Wendong Liu is a faculty postdoctoral researcher at the School of Materials Science and Engineering, University of Jinan. His research focuses on the precise design and synthesis of single-atom catalysts, as well as their applications in antibacterial and anticancer therapy. Dr. Liu has led or participated in multiple research projects, including the Shandong Provincial Postdoctoral Innovation Talent Support Program and the National Natural Science Foundation of China. He has published several SCI papers as the first or corresponding author in Adv. Funct. Mater., Chem. Eng. J., ACS Sustainable Chem. Eng., and other high-impact journals.
About Nano Research
Nano Research is a peer-reviewed, open access, international and interdisciplinary research journal, sponsored by Tsinghua University and the Chinese Chemical Society, published by Tsinghua University Press on the platform SciOpen. It publishes original high-quality research and significant review articles on all aspects of nanoscience and nanotechnology, ranging from basic aspects of the science of nanoscale materials to practical applications of such materials. After 18 years of development, it has become one of the most influential academic journals in the nano field.
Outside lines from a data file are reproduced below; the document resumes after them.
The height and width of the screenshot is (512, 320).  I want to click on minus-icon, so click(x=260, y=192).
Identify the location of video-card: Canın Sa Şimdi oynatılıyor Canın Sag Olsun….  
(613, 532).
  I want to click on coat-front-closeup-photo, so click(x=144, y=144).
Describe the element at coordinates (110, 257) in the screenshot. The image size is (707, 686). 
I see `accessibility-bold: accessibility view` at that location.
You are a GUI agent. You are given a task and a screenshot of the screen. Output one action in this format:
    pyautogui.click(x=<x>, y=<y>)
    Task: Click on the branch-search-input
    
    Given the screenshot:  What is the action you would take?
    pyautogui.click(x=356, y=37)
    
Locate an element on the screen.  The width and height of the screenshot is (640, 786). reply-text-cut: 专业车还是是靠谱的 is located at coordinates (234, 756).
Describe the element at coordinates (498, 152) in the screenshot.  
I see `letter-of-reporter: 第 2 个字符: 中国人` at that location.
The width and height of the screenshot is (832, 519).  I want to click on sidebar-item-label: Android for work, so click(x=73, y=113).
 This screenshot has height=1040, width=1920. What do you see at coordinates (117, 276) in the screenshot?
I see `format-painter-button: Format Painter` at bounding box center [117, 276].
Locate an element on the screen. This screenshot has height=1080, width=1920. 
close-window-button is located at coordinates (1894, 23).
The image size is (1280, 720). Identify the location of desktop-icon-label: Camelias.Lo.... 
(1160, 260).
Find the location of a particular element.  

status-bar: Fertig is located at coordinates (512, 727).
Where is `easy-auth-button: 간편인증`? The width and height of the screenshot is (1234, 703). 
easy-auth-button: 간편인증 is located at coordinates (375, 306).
Nano Research has published more than 1,000 papers every year from 2022, with its cumulative count surpassing 7,000 articles. In 2024 InCites Journal Citation Reports, its 2024 IF is 9.0 (8.7, 5 years), and it continues to be the Q1 area among the four subject classifications. Nano Research Award, established by Nano Research together with TUP and Springer Nature in 2013, and Nano Research Young Innovators (NR45) Awards, established by Nano Research in 2018, have become international academic awards with global influence.